TEXT EXCERPT:
----------------------------------------

Scientific classification
- Kingdom: Animalia
- Phylum: Chordata
- Class: Actinopterygii
- Order: Tetraodontiformes
- Superfamily: Ostracioidea
- Family: Ostraciidae
- Genus: Lactophrys
- Species: L. trigonus
- Binomial name: Lactophrys trigonus (Linnaeus, 1758)
- Synonyms: Ostracion trigonus Linnaeus, 1758 ; Ostracion undulatus Poey, 1868 ; Ostracium expansum Cope, 1871 ; Ostracion expansum Cope, 1871 ;

= Lactophrys trigonus =

- Authority: (Linnaeus, 1758)
- Conservation status: LC

Species of fish

Lactophrys trigonus, the buffalo trunkfish or trunkfish, is a species of marine ray-finned fish belonging to the family Ostraciidae, the boxfishes. The buffalo trunkfish is found in the Western Atlantic Ocean.

==Taxonomy==
Lactophrys trigonus was first formally described as Ostracion trigonus in 1758 by Carl Linnaeus in the 10th edition of Systema Naturae with its type locality given as the Western Atlantic. In 1839 William Swainson proposed a new subgenus of Ostracion he called Lactophrys and in 1865 Pieter Bleeker designated this species, O. trigonus as the type species of Lactophrys. The 5th edition of Fishes of the World classifies the genus Lactophrys within the family Ostraciidae in the suborder Ostracioidea within the order Tetraodontiformes.

----------------------------------------

[Stored data]

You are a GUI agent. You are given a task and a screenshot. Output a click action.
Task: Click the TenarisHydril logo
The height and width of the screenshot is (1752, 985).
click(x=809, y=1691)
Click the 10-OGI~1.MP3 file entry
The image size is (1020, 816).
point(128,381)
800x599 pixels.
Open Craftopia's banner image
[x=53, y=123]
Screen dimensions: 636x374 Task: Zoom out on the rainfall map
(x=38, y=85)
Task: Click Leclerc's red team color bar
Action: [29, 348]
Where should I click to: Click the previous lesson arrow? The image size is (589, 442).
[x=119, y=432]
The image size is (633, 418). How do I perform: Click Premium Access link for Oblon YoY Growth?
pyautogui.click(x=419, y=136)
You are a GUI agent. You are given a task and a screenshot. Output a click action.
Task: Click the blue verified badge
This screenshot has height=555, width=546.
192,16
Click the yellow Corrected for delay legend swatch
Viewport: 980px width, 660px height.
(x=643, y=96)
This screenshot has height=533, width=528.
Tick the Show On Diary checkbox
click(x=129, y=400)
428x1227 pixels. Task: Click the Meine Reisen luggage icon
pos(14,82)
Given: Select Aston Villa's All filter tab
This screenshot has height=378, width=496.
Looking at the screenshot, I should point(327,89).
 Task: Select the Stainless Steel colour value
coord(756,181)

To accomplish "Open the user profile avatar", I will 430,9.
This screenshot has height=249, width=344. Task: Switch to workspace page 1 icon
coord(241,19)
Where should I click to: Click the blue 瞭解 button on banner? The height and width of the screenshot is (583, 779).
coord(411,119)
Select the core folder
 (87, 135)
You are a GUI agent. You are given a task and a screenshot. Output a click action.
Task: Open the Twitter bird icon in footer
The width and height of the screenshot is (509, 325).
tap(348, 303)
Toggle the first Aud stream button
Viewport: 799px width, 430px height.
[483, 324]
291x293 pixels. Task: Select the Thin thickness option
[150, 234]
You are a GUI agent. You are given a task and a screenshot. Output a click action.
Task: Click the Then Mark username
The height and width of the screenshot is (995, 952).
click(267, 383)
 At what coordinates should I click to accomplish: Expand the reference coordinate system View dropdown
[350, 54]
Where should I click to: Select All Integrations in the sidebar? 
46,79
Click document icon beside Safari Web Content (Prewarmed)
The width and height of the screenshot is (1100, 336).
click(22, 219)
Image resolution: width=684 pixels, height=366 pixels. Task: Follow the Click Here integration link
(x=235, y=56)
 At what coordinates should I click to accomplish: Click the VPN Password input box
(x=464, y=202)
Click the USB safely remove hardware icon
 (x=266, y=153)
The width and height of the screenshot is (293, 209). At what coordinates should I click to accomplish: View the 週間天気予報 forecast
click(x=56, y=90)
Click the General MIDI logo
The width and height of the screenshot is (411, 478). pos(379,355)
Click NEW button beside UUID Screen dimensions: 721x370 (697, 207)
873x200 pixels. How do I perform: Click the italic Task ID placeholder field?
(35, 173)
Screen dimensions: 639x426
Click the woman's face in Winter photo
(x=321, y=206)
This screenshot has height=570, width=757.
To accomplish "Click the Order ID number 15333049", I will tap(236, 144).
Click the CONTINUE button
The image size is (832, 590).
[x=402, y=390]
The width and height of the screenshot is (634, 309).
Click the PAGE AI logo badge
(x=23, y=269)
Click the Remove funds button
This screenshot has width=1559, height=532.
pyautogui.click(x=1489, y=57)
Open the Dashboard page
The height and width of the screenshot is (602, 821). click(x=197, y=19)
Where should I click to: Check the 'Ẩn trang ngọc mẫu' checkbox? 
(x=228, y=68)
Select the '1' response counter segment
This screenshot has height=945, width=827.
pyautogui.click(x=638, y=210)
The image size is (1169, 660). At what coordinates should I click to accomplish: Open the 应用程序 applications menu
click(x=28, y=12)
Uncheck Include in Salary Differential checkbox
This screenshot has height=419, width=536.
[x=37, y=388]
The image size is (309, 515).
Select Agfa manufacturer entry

----------------------------------------

ASSIGNMENT 1: Update part of the buffalo trunkfish text: begin at the words "Species of fish" and stop after "the order Tetraodontiformes.", changing "subgenus" to "genus".
ASSIGNMENT 2: According to the buffalo trunkfish text, who designated O. trigonus as the type species of Lactophrys, and in what year?
ASSIGNMENT 3: Pick up the buffalo trunkfish text from its final sentence and continue it.

ANSWER SECTION 1:
Species of fish

Lactophrys trigonus, the buffalo trunkfish or trunkfish, is a species of marine ray-finned fish belonging to the family Ostraciidae, the boxfishes. The buffalo trunkfish is found in the Western Atlantic Ocean.

==Taxonomy==
Lactophrys trigonus was first formally described as Ostracion trigonus in 1758 by Carl Linnaeus in the 10th edition of Systema Naturae with its type locality given as the Western Atlantic. In 1839 William Swainson proposed a new genus of Ostracion he called Lactophrys and in 1865 Pieter Bleeker designated this species, O. trigonus as the type species of Lactophrys. The 5th edition of Fishes of the World classifies the genus Lactophrys within the family Ostraciidae in the suborder Ostracioidea within the order Tetraodontiformes.

ANSWER SECTION 2: Pieter Bleeker, in 1865.

ANSWER SECTION 3:
==Etymology==
Lactophrys trigonus is a member of the genus Lactophrys, a name which is a compound of lactaria, meaning a "milkcow", and ophrys, meaning "eyebrow", a reference to the spines above the eyes resembling the horns of a cow. Some fishes in this family are known as cowfishes. The specific name, trigonus, means "three angles", a reference to this fish's triangular body when viewed head on.

==Description==
The trunkfish has small diffuse white spots. Two areas, located on the pectoral region and halfway between gills and posterior end of carapace, contain dark-edged hexagonal plates that together form chain-like markings. It can reach a length of 30–50 cm and weigh up to 3.3 kg.

==Distribution and habitat==
The species is native to the Western Atlantic from Canada to Brazil, including the Gulf of Mexico, Bermuda and the Caribbean. Records from the Mediterranean still lack verification. It inhabits areas with coral rubble, seagrass beds and offshore reefs, preferring depths above 50 m.

==Ecology==
Boxfish are benthic feeders and will forage on seagrasses, crustaceans, mollusks, worms, tunicates and a variety of small benthic invertebrates. They are a popular food throughout the Caribbean, and a minor species in the aquarium trade.